Viewed from the outside the cab has been fashioned to look similarly modern and stylish, its aerodynamic lines underscored by new generation, clear lens headlights designed to offer excellent illumination at night.
Mounted on hydraulic lifts, the cab itself can be tilted forwards to allow quick and easy access to the engine during service or maintenance procedures.
The full airbrake system includes anti-lock braking, the power steering has been honed for precision as well as nimble responsiveness, while the new generation headlights not only provide better illumination at night but also help to make the truck more visible on the road – a feature emulated at the rear, where integrated, high-intensity LED tail lamps make the back of the vehicle 40% more discernible.
Further, the battery cut-off switch has been mounted inside the cab rather than outside, while the battery box is protected by a lockable casing to deter theft.

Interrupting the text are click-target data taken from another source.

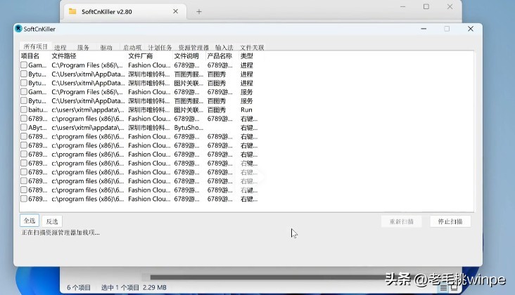Switch to the 进程 tab

[x=61, y=48]
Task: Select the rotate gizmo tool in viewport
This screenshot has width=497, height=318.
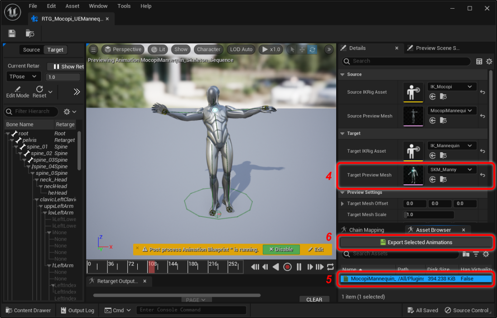Action: tap(312, 49)
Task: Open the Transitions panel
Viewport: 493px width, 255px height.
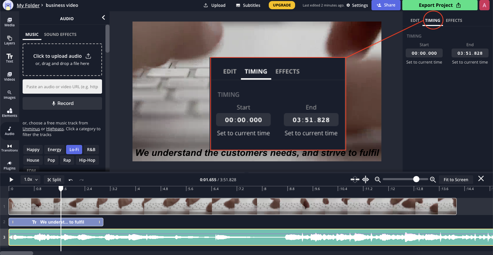Action: (10, 148)
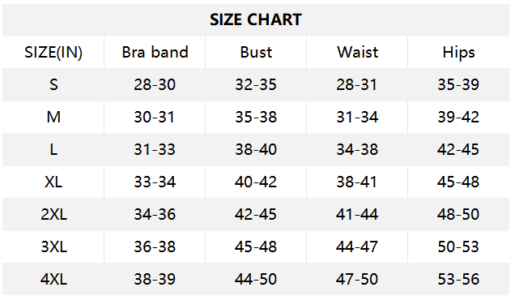Select the 53-56 hips value
Screen dimensions: 511x300
click(458, 279)
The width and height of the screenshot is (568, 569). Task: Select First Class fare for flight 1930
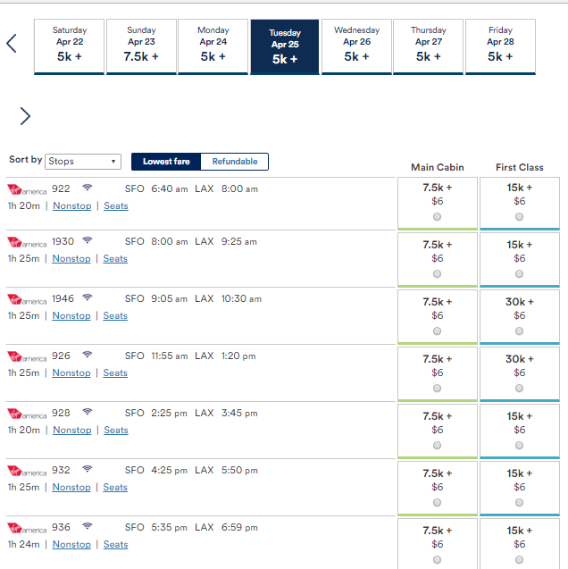[x=519, y=274]
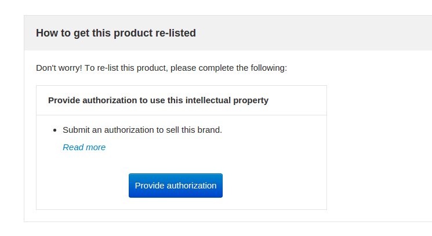Image resolution: width=432 pixels, height=236 pixels.
Task: Open the Read more link
Action: [84, 147]
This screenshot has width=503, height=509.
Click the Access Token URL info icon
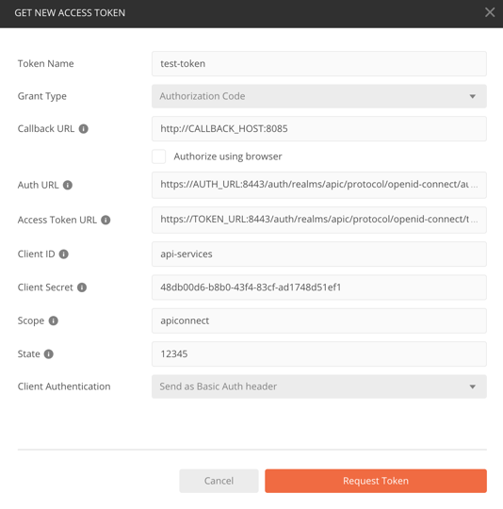pos(105,220)
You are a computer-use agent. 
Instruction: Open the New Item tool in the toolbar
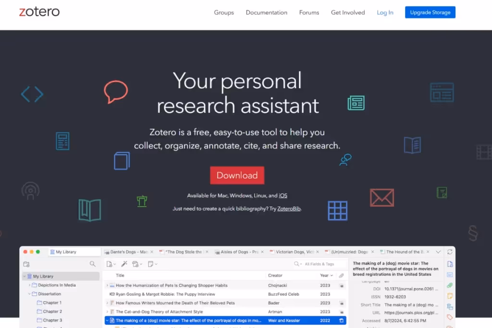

Two derivatives make up the Ultra range – the Ultra 814 and the longer, extended wheelbase Ultra 1014, the latter engineered to carry a six-ton payload and introduced to South Africa specifically for customers who need to move high volumes of cargo without having to resort to an aftermarket modification.
Each of the vehicles is built on a straight frame chassis which has been designed to balance the weight of load and truck. Milled from high-strength, micro alloy which has been multi-layered for corrosion resistance, the chassis has proved in customer and other tests both here and in India to be tough and durable, adept at withstanding bad roads and varying load conditions.
Suspension on each of the derivatives consists of low friction, parabolic leaf springs with a Henkel coating for better corrosion protection and reliability; supplemented by heavy-duty shock absorbers which have been tuned for a firm but compliant ride.
An anti-roll bar is incorporated at the front axle, while use of rubber bushes across the underpinnings has eliminated the need for repeated greasing, thus reducing maintenance costs.
A banjo-type rear axle incorporates lube for life prop shaft joints with long-lasting, serrated flange shafts, again reducing maintenance costs while allowing for higher load-carrying capacities, while the sturdy front axle boasts a higher load rating than those of most rivals – making Ultra derivatives suitable for adaptation as Reefers.
Each of the vehicles is powered by Tata’s 3,0-litre common rail diesel engine producing 104 kW and 390 Nm.
The engine is coupled to Tata’s G550-OD transmission, a six-speed, manual-shift gearbox, which provides fast, easy and smooth cog-swapping aided by pneumatic power assistance to reduce clutch pedal effort for the driver.
The Ultra is available in two configurations to suit various business needs. The Ultra 814 offers a body length of 5 to 5,5 metres, while the Ultra 1014 – its wheelbase stretched by 610 mm to 4 530 mm – offers a body length of 6,0 metres.